DOCUMENT EXCERPT →
◆ ◆ ◆
It should also be noted that by not using the internet, Paul is indirectly (or in some cases directly) using more electricity, gasoline and expelling more carbon. Sure, Paul rides a bicycle (as is shown several times in his video), but it takes a lot of power and dead trees to print all those phonebooks and newspapers he’s going to be using. When he visits friends for these “meaningful” interactions, if they live out of biking distance, he’ll be using more cabs. And all that snail mail he’s sending to let family members know he’s alive will travel on trucks and planes to for days to get to their destination. Perhaps this is a minor issue for most people, but as someone who cares about carbon footprints, I don’t think it’s responsible for someone to waste more power and add more pollution to the earth so they can feel good about not playing Starcraft all day.

People have done this before (spoilers!)

In Paul’s Reddit IAmA just before pulling the plug, Reddit user EatingSteak wrote about his own experience of leaving the internet for a year from 2009-2010. Unsurprisingly, he recommends against it for various simple reasons:

  • It wasn’t nearly as challenging as I had expected. I mean, I still had a job and a car, and stuff like buying groceries and walking in the park hadn’t changed.
◆ ◆ ◆
WORK INSTRUCTIONS →
1) Which means of transportation does the first paragraph of the excerpt on Paul leaving the internet mention?
2) Can you return the part of the excerpt on Paul leaving the internet that runs from "It should also" up to and including "Starcraft all day.", copied exactly?

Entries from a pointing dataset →
◆ ◆ ◆
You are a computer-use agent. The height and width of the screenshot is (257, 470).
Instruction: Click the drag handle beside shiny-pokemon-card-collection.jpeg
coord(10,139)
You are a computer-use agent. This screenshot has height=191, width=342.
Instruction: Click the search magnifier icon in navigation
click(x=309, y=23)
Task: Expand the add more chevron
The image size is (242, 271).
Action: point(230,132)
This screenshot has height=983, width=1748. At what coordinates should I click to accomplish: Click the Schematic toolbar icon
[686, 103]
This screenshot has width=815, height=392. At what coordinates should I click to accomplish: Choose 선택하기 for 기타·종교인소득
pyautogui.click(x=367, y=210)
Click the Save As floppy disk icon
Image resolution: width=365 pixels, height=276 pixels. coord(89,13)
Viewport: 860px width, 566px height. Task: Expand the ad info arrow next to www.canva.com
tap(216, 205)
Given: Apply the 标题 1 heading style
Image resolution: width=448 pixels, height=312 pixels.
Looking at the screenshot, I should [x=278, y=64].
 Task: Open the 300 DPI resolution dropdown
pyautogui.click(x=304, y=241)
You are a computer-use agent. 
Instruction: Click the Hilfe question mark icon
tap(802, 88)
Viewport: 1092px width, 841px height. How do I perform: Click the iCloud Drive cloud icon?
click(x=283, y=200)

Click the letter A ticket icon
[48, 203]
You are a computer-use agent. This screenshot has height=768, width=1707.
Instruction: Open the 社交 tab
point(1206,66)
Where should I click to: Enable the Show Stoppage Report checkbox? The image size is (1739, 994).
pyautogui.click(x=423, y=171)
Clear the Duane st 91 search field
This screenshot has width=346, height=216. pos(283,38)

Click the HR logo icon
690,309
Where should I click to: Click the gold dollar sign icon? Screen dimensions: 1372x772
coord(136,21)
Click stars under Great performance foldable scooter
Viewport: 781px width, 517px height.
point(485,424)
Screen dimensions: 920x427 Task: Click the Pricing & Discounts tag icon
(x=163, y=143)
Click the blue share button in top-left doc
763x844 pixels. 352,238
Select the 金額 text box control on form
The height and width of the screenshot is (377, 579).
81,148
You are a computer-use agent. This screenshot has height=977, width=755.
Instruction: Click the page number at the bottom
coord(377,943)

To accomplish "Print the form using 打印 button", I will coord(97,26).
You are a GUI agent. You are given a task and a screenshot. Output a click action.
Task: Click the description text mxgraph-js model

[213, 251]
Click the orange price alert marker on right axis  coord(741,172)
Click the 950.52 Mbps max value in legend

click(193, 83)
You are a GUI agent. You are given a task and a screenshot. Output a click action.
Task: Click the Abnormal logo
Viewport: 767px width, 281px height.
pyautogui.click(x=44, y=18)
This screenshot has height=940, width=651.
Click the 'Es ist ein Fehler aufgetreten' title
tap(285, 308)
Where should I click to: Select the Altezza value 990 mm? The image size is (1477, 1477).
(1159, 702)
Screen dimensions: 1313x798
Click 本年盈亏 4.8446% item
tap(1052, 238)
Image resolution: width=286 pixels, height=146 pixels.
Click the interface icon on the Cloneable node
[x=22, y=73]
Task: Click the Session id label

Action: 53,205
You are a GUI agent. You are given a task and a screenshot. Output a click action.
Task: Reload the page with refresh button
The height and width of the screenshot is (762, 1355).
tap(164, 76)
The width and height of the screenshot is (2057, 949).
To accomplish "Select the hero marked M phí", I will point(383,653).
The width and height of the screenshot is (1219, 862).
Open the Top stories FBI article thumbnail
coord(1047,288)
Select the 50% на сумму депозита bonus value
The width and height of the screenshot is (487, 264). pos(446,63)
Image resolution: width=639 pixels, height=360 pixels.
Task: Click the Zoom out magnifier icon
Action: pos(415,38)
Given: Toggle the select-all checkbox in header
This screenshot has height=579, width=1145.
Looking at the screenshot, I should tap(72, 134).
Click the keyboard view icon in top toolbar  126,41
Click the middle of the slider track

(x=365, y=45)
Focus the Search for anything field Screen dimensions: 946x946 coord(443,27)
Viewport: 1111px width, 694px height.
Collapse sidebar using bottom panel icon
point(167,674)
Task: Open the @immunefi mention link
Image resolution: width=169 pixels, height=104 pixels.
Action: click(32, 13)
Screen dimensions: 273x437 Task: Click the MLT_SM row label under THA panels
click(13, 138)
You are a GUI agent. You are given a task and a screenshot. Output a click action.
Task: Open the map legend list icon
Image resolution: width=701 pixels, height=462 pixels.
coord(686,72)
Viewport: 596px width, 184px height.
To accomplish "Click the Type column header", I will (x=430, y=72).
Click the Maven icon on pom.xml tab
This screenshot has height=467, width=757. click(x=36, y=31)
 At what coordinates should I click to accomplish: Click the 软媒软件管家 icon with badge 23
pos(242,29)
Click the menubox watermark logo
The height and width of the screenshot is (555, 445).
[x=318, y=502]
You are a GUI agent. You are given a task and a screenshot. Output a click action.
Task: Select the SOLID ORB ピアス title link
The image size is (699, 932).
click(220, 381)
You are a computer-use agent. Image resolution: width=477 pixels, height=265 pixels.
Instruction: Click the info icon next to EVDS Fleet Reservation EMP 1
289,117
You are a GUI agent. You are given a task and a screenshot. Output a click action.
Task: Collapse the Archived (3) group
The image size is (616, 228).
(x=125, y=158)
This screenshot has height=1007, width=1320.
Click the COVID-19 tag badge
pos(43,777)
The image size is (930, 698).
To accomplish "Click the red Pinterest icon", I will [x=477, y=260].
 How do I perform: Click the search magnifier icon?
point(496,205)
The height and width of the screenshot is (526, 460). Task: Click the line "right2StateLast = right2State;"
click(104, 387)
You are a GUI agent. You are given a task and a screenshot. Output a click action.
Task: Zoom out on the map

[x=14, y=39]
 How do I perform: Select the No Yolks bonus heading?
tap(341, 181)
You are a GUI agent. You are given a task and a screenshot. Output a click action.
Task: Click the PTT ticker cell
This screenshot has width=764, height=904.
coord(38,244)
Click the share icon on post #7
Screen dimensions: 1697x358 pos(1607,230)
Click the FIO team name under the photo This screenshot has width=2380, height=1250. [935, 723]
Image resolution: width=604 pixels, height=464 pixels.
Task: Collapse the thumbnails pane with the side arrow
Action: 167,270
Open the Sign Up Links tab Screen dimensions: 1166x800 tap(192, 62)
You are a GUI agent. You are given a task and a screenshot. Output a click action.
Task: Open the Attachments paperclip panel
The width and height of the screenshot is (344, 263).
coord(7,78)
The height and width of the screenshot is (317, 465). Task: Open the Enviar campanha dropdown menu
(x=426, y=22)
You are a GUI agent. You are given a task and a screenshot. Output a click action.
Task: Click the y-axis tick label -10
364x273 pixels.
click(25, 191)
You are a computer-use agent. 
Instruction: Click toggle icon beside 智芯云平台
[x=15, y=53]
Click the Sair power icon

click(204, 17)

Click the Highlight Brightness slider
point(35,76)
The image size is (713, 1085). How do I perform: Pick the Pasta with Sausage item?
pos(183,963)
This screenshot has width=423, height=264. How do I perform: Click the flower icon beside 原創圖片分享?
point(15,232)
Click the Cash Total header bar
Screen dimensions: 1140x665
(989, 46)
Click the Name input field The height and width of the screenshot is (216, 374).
◆ ◆ ◆
SOLUTIONS BY TASK →
1) bicycle, cabs, trucks, planes

2)
It should also be noted that by not using the internet, Paul is indirectly (or in some cases directly) using more electricity, gasoline and expelling more carbon. Sure, Paul rides a bicycle (as is shown several times in his video), but it takes a lot of power and dead trees to print all those phonebooks and newspapers he’s going to be using. When he visits friends for these “meaningful” interactions, if they live out of biking distance, he’ll be using more cabs. And all that snail mail he’s sending to let family members know he’s alive will travel on trucks and planes to for days to get to their destination. Perhaps this is a minor issue for most people, but as someone who cares about carbon footprints, I don’t think it’s responsible for someone to waste more power and add more pollution to the earth so they can feel good about not playing Starcraft all day.